**Given text:**
####
# Policy on Personal Combat Gear?



## ArmyBrat (2 Apr 2004)

I was simply curious,  what is the Army‘s policy on personal combat gear?

I know that with things such as gortex socks, boots, gloves, etc - we are free to get our own stuff.  Boots, for example,  lots of people seem to have non-issued combat boots they wear,  same with fingerless gloves, etc.

What about major combat gear though?  Vests, in particular?  I know that when deployed,  people get issued their tacvests,  but what about the majority of the rest of the time?  Am I able to buy a tactical vest, and maybe wear it instead of, or in conjunction with, the gay old webbing we still use?  (No offence to anybody who is gay, just saying...the old webbing is seriously starting to suck.)

  :akimbo:


----------



## AlphaCharlie (2 Apr 2004)

> Originally posted by ArmyBrat:
> [qb]...the gay old webbing we still use?  (No offence to anybody who is gay, just saying...the old webbing is seriously starting to suck.)
> 
> [/qb]


And how would you, mr civilian, know how good our webgear is?

I know that a lot of the MCpls and my Sgt on my bmq course would take the currint webgear over the "looks nice but is shyte" tacvests we have now..... they may look pretty but my Sgt says they‘re quite a bother to acctually use efficiantly.


----------



## Spr.Earl (2 Apr 2004)

> Originally posted by ArmyBrat:
> [qb] I was simply curious,  what is the Army‘s policy on personal combat gear?
> 
> I know that with things such as gortex socks, boots, gloves, etc - we are free to get our own stuff.  Boots, for example,  lots of people seem to have non-issued combat boots they wear,  same with fingerless gloves, etc.
> ...


Only issue kit is allowed!


----------



## Ranger (2 Apr 2004)

How would a civilian know jsut exactly how good any gear is? I mean how woudl he know how efficient it is unless he‘s been out in the bush needing to use it. It‘s not for looks you know!


----------



## Jarnhamar (2 Apr 2004)

Well i would guess that a. he‘s either used webbing before or has friends that have or b. he‘s read what people on the forum have said about it. Whats the big deal?

After using the tacvest i wanna burry my webbing in the yard and never see it again.


----------



## Fishbone Jones (2 Apr 2004)

I just spent six months wearing the vest every day. While it has some problems, I much prefer it over any webbing system I‘ve worn in the CF. Just my .002.


----------



## Jarnhamar (2 Apr 2004)
####
**Request:**
Name each person who posted in the forum thread on personal combat gear, listing each username only once.

Word and element location records
####
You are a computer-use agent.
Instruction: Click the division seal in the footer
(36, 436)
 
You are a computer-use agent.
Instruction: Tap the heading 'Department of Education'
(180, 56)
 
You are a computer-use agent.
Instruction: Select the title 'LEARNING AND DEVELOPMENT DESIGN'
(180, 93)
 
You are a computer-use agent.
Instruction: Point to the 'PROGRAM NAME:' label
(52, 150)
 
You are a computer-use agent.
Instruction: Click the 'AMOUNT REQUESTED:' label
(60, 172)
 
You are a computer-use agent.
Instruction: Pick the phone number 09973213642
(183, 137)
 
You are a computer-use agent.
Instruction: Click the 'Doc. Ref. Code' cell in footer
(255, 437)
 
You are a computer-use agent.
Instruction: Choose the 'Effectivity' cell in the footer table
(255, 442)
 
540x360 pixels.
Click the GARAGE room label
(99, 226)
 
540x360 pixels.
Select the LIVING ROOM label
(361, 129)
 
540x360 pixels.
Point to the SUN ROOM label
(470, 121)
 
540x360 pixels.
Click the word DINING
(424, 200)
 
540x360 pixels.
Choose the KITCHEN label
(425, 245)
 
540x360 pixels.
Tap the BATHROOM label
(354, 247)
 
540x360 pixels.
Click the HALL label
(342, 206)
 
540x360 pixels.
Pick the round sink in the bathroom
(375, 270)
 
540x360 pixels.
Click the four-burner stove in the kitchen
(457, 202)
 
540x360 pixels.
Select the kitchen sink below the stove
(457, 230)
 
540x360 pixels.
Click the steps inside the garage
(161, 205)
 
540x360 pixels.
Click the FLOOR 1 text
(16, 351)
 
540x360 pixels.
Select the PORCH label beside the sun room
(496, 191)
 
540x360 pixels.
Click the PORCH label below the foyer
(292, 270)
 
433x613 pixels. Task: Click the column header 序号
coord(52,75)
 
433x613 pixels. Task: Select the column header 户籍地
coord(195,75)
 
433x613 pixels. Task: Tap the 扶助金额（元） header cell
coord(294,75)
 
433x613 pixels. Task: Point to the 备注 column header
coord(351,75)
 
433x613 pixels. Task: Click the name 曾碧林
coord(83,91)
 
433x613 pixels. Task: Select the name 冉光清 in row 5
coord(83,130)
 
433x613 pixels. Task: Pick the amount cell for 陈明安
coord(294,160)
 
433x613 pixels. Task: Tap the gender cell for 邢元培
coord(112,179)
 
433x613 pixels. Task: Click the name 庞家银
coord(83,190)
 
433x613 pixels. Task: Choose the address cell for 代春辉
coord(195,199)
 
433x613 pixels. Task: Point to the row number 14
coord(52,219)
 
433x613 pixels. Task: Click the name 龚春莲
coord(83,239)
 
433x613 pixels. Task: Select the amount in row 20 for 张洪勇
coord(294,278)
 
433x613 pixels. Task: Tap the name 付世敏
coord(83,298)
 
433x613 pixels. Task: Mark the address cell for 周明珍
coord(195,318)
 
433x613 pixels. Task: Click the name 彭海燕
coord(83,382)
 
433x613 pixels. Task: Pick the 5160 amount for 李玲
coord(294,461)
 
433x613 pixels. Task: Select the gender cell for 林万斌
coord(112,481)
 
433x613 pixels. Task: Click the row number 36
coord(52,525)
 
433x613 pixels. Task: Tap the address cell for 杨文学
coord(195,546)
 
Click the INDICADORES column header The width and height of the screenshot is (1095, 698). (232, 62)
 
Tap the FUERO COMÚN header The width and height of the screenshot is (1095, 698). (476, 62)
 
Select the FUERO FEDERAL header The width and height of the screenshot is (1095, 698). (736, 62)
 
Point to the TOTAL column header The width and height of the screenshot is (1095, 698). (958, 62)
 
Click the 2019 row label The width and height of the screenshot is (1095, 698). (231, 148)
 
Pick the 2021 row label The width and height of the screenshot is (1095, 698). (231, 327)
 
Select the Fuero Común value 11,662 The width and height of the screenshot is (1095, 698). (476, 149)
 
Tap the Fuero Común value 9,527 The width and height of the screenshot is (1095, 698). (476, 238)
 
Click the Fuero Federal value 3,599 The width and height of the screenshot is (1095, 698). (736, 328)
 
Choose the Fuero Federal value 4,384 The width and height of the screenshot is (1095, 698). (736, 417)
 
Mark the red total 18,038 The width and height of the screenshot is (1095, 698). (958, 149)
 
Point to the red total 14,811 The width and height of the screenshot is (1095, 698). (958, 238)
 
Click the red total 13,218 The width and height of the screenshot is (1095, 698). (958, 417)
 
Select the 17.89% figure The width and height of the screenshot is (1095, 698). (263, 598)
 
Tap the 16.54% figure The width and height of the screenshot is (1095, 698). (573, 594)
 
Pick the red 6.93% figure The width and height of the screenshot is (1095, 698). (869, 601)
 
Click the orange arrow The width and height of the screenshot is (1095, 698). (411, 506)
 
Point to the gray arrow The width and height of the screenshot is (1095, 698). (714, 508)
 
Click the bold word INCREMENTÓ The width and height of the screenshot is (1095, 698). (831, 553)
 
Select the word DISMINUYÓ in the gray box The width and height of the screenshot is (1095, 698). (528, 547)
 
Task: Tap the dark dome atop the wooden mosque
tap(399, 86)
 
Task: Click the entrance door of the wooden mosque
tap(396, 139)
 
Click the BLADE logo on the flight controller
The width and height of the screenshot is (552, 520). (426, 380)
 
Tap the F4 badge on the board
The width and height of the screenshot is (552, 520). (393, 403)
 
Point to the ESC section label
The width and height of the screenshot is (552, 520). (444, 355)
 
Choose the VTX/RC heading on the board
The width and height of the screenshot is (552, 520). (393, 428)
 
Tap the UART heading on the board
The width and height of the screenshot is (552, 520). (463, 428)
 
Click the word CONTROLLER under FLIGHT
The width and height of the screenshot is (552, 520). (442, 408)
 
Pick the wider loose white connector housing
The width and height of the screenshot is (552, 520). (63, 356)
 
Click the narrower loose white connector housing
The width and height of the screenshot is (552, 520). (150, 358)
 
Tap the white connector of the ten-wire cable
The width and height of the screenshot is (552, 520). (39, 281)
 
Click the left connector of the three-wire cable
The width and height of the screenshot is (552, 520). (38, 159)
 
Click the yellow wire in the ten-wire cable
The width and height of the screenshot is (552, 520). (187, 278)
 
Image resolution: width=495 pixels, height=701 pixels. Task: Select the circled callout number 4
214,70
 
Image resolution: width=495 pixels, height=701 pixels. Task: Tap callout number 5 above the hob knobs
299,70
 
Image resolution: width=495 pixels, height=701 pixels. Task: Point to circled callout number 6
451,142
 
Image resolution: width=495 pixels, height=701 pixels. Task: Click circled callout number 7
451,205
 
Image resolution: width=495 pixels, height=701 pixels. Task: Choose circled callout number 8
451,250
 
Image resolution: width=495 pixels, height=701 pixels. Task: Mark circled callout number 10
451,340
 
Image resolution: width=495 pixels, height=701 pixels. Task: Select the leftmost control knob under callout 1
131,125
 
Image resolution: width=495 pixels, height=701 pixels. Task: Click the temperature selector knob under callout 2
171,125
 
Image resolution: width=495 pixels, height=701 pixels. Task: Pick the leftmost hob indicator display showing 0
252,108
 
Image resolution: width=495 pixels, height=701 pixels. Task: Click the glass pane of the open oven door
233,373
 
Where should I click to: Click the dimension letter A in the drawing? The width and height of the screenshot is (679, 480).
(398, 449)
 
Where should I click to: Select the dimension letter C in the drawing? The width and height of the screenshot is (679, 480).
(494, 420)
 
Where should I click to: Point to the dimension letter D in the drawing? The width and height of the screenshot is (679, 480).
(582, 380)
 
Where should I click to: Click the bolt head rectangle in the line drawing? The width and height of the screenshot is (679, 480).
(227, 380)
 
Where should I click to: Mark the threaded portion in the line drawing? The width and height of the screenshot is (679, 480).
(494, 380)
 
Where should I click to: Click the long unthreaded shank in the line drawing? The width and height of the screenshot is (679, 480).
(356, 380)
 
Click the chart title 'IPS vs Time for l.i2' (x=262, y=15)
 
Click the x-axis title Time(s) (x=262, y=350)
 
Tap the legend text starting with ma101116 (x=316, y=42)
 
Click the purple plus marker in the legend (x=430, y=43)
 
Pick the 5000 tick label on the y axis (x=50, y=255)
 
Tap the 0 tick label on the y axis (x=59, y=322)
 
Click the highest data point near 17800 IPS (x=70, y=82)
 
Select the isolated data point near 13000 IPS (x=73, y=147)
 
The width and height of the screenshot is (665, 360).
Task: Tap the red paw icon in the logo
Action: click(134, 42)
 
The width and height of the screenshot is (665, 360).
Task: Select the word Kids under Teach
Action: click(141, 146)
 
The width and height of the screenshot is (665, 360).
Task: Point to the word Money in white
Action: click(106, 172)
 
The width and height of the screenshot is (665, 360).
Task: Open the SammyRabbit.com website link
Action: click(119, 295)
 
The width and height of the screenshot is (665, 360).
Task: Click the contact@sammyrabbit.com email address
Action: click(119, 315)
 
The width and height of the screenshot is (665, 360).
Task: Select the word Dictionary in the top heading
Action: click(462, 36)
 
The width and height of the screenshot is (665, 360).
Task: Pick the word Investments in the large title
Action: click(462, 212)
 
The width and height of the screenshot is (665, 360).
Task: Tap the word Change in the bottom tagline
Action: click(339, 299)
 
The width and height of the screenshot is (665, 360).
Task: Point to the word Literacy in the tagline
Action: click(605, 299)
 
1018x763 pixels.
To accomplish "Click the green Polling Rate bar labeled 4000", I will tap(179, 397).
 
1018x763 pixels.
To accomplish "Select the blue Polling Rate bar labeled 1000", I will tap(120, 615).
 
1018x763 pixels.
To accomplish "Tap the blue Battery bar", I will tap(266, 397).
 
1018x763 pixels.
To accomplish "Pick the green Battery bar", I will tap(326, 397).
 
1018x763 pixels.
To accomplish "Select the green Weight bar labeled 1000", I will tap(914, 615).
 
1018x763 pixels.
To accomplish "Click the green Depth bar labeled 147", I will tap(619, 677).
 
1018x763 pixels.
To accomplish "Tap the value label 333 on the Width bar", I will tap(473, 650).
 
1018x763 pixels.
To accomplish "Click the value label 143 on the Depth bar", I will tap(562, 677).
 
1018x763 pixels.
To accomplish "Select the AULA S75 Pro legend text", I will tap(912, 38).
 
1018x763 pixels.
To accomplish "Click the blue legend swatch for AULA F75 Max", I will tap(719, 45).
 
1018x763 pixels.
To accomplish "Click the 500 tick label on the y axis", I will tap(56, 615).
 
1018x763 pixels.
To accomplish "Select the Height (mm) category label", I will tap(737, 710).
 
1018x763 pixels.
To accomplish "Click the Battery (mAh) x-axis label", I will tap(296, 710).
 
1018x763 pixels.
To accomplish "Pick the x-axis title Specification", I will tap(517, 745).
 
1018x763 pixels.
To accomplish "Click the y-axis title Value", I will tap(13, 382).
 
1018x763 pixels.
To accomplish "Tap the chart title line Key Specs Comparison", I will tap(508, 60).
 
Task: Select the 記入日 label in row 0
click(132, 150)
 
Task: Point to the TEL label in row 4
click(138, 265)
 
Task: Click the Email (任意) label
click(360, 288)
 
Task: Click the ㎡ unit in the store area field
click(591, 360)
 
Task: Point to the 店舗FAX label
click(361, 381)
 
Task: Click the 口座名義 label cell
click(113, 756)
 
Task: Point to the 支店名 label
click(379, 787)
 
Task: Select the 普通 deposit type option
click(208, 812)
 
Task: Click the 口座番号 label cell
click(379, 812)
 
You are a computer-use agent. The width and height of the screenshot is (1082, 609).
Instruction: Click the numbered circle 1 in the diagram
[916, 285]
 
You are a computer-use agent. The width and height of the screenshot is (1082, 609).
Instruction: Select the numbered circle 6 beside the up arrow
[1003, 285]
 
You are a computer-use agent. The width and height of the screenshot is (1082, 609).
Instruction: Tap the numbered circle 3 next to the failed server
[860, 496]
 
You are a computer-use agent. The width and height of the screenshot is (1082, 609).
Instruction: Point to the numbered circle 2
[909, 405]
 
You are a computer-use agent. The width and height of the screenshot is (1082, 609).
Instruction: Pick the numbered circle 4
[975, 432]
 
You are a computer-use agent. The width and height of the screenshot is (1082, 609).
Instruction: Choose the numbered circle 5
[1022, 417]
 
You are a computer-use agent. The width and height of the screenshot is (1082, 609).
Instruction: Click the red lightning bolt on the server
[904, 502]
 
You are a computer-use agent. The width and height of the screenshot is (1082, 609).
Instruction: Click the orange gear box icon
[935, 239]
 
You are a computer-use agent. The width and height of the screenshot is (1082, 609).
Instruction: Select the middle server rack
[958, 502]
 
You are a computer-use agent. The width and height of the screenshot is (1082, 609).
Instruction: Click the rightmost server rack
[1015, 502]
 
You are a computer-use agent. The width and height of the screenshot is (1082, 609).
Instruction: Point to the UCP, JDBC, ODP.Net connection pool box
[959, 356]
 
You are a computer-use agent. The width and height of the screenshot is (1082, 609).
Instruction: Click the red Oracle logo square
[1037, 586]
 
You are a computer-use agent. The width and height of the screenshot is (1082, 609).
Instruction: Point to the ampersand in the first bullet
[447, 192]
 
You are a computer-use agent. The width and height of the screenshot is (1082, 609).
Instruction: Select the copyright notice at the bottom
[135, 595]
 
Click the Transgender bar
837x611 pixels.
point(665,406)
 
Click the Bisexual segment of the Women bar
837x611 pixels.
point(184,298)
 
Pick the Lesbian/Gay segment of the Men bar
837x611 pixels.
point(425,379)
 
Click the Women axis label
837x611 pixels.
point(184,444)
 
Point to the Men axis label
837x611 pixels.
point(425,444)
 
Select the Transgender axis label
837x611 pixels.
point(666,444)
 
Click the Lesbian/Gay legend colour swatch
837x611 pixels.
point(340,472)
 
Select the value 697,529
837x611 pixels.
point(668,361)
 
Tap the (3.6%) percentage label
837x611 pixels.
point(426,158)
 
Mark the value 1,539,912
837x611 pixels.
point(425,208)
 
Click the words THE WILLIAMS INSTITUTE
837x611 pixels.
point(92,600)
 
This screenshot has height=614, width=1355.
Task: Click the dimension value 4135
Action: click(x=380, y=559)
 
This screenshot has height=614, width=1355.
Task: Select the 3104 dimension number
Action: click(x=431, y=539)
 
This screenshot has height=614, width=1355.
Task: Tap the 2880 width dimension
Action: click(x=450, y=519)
####
**Answer in full:**
ArmyBrat, AlphaCharlie, Spr.Earl, Ranger, Jarnhamar, Fishbone Jones